[Saved data entries]
-.-.-

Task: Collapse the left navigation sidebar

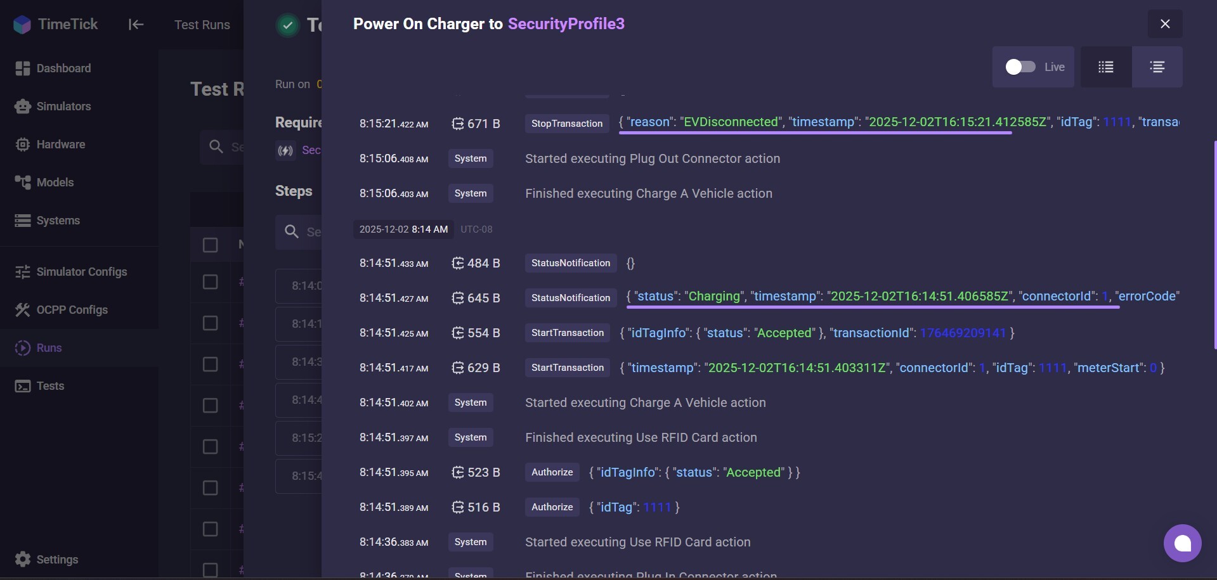Action: [x=135, y=24]
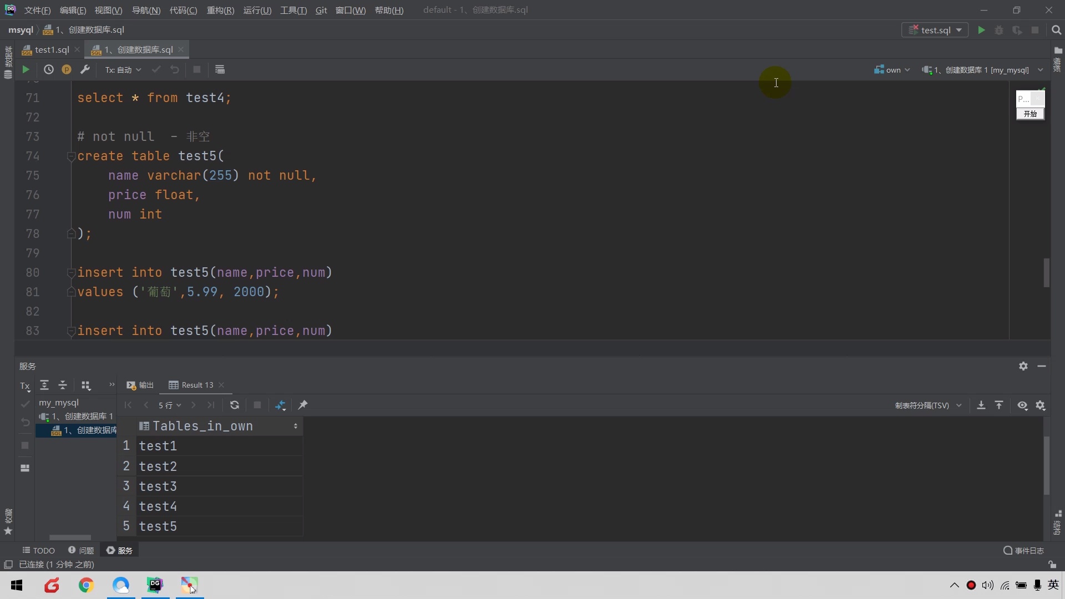1065x599 pixels.
Task: Switch to the test1.sql editor tab
Action: pyautogui.click(x=51, y=50)
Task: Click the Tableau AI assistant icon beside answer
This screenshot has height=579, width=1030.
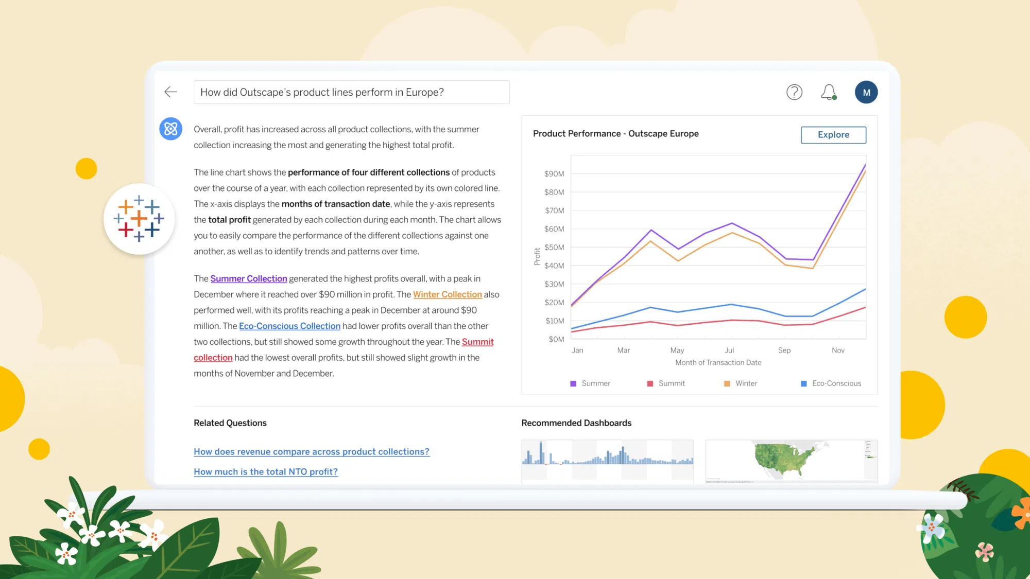Action: (x=170, y=129)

-.-.-

Work required.
Do not include images; quote all of the entries above exactly.

Answer section.
Task: Collapse the left navigation sidebar

Action: [x=135, y=24]
1065x599 pixels.
Task: Switch to the test1.sql editor tab
Action: pyautogui.click(x=51, y=50)
Task: Click the Tableau AI assistant icon beside answer
This screenshot has height=579, width=1030.
Action: (x=170, y=129)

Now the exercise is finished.